Directions: Taking the line with "Clear the 1 selected filter" as the first and the line with "Image resolution: width=1919" as the last, set down exactly every line in that range from the entries below, and no more.

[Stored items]
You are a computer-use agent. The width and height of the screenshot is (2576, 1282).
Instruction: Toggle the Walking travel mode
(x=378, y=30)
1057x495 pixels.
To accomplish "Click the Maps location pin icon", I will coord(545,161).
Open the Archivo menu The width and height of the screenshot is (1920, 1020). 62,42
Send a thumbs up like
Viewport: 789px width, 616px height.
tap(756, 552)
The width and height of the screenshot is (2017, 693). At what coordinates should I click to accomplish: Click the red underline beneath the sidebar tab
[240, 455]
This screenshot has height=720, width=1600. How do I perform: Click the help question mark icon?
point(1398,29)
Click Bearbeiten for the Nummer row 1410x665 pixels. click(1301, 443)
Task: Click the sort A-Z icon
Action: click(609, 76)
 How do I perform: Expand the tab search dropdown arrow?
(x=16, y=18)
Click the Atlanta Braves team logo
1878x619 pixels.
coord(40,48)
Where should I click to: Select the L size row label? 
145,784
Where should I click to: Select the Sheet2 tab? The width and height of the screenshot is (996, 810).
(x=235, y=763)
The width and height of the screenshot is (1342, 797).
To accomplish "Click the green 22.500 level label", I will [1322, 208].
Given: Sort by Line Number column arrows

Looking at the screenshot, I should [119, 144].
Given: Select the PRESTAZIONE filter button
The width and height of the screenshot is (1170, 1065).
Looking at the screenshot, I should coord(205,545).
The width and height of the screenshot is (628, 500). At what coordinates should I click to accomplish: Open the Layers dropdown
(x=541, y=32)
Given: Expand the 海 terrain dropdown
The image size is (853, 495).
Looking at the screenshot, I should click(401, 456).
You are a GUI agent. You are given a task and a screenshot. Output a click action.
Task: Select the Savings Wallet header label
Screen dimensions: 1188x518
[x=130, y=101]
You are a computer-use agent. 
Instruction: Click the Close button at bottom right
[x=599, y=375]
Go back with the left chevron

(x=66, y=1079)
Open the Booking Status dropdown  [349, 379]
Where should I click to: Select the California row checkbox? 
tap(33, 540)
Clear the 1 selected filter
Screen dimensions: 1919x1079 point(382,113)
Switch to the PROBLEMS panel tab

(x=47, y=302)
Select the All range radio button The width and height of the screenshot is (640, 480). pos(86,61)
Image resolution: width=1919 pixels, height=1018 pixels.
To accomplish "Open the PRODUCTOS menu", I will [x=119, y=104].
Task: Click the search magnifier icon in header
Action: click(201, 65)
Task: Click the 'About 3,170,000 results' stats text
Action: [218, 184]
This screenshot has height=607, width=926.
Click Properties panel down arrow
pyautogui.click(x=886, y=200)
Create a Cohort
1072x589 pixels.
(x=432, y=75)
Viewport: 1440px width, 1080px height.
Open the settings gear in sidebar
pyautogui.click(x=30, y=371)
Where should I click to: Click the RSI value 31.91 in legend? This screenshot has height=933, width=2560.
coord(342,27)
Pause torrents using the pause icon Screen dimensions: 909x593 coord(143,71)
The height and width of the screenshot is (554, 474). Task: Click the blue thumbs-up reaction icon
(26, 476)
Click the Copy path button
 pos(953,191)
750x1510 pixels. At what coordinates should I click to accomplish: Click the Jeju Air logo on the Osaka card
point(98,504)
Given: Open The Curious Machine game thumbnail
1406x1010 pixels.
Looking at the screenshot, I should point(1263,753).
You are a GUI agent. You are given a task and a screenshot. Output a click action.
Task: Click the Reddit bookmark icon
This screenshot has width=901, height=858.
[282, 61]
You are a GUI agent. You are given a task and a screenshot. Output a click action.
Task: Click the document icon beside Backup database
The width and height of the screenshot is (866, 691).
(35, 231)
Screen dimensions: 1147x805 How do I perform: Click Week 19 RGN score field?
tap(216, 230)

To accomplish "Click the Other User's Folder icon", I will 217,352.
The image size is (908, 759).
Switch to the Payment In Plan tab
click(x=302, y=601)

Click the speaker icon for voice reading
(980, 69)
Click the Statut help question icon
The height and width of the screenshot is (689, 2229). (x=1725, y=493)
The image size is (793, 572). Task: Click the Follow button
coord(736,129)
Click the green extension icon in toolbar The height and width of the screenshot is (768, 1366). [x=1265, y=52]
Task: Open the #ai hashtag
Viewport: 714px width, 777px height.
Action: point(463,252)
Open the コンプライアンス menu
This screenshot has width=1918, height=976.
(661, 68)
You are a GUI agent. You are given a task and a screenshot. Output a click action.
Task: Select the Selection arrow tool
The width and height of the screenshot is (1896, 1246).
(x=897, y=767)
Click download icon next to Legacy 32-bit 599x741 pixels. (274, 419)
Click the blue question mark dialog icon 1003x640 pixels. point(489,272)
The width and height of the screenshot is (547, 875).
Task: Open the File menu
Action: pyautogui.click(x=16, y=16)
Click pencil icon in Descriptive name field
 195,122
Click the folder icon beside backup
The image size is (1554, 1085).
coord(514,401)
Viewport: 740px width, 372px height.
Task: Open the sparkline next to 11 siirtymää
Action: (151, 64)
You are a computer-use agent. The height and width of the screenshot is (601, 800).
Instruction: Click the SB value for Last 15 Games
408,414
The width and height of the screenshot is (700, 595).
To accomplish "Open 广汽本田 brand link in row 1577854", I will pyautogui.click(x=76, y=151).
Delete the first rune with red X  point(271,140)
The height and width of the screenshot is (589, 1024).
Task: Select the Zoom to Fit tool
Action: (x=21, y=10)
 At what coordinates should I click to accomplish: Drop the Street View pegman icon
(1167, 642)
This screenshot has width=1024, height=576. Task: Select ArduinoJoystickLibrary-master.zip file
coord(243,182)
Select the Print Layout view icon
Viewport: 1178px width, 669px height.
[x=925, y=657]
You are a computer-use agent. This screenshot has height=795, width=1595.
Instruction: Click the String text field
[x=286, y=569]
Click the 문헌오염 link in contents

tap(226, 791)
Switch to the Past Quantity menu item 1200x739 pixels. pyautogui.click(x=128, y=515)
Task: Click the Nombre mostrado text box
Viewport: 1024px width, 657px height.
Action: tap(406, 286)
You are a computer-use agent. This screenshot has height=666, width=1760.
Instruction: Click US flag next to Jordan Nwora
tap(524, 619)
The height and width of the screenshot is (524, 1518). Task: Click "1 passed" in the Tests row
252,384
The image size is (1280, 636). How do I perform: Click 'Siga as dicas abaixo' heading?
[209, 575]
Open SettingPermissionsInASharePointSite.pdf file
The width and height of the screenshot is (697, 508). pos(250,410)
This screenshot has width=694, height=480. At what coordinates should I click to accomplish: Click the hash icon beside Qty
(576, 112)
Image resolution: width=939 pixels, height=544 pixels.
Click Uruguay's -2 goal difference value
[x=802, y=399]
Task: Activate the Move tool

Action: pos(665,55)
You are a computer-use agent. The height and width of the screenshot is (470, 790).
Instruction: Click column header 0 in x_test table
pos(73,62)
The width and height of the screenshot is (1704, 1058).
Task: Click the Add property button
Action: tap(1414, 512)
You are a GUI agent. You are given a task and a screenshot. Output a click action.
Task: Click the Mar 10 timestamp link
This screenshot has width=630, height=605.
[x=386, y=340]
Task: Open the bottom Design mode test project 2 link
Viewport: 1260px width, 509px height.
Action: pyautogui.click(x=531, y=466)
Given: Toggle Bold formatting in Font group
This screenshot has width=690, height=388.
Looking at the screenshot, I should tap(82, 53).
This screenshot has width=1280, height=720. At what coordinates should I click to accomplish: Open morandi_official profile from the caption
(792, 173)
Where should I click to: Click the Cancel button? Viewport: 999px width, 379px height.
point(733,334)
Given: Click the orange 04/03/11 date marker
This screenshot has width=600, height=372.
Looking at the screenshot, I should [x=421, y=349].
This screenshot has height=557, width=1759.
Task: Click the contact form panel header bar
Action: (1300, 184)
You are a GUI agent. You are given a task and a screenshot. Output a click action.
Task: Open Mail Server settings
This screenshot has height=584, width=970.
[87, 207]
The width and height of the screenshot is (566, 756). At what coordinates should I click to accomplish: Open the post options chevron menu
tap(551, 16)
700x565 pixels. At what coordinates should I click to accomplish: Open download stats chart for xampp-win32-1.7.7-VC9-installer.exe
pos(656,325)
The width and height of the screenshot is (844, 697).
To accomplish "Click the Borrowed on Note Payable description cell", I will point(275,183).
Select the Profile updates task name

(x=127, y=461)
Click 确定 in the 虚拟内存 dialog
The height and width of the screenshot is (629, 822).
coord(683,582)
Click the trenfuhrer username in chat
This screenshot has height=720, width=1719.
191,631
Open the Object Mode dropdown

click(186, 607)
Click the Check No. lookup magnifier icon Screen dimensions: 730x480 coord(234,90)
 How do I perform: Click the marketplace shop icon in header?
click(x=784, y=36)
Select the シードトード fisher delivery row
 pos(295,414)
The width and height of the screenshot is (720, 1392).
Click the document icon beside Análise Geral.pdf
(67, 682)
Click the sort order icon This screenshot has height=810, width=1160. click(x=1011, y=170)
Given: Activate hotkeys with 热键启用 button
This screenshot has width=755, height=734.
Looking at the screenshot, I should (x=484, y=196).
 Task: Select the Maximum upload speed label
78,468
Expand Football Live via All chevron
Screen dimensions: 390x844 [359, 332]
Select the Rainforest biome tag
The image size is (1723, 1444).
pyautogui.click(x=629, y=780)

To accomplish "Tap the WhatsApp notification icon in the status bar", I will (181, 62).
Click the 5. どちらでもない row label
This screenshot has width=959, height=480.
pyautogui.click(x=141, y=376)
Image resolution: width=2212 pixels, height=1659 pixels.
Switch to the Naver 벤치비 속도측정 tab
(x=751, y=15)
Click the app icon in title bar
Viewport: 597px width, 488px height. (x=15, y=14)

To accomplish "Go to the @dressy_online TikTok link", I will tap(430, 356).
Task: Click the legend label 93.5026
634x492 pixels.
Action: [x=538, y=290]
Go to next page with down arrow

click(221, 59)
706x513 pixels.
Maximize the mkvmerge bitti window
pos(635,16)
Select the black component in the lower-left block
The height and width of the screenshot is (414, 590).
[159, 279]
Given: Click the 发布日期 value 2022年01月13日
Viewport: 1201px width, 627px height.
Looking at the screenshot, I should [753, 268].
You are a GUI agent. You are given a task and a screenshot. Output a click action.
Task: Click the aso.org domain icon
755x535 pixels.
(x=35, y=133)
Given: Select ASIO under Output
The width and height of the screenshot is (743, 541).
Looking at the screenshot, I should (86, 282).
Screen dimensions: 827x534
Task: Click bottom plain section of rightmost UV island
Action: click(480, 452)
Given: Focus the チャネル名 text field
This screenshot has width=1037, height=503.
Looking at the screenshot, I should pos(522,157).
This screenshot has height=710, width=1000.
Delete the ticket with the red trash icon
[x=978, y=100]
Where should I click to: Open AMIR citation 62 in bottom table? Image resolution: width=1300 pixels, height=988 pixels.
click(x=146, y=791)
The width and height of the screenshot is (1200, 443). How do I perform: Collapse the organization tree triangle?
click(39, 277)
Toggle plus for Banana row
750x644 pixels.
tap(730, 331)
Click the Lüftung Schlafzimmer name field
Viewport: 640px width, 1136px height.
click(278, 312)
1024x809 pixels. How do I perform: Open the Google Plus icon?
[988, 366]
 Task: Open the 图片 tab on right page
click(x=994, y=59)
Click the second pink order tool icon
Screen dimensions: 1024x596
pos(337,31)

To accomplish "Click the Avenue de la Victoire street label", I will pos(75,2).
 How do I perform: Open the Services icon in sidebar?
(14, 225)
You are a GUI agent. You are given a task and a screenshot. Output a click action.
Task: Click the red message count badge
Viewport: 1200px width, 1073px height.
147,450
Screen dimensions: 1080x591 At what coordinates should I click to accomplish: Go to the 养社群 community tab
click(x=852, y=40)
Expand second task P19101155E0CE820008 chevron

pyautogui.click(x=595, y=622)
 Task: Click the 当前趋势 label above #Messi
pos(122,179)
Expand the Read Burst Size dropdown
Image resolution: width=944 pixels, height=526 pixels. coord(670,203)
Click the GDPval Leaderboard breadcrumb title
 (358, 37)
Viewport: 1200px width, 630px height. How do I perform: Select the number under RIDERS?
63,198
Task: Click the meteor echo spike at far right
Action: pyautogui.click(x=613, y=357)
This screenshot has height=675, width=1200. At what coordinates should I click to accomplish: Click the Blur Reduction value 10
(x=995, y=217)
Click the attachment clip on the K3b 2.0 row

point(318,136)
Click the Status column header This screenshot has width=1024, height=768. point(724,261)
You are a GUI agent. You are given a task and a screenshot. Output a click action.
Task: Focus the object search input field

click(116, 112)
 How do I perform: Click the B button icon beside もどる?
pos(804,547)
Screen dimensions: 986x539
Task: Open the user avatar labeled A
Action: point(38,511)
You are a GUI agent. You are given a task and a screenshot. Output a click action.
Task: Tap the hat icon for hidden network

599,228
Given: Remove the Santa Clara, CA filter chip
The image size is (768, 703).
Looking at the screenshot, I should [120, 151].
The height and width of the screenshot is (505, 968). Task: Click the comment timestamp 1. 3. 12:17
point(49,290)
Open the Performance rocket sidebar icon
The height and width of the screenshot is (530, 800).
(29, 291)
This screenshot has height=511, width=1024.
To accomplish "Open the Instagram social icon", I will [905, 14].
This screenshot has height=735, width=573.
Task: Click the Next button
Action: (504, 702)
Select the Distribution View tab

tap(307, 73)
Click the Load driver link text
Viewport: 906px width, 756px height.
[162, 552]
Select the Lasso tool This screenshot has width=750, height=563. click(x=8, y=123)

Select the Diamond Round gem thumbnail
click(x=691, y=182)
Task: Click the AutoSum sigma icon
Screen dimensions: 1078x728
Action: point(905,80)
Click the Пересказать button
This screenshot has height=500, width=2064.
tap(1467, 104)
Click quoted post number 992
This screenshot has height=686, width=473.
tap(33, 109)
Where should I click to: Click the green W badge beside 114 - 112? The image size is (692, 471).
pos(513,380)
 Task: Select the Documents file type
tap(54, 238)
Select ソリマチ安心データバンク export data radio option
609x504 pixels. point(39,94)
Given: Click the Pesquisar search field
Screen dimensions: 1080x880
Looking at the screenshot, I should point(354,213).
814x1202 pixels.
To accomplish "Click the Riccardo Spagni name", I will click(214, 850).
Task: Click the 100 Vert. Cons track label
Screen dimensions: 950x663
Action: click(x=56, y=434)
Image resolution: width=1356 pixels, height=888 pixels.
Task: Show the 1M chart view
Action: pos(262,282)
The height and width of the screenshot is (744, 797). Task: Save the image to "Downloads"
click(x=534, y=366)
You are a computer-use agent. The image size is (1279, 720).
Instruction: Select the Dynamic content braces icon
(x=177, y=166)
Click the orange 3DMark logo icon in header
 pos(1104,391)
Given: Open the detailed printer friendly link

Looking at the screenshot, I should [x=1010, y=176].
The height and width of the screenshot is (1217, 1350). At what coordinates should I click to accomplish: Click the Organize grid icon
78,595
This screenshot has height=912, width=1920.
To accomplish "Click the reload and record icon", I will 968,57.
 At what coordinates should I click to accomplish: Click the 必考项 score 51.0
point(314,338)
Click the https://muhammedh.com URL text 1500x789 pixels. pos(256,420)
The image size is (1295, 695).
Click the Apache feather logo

Response box:
Clear the 1 selected filter
Screen dimensions: 1919x1079 point(382,113)
Switch to the PROBLEMS panel tab

(x=47, y=302)
Select the All range radio button The width and height of the screenshot is (640, 480). pos(86,61)
Image resolution: width=1919 pixels, height=1018 pixels.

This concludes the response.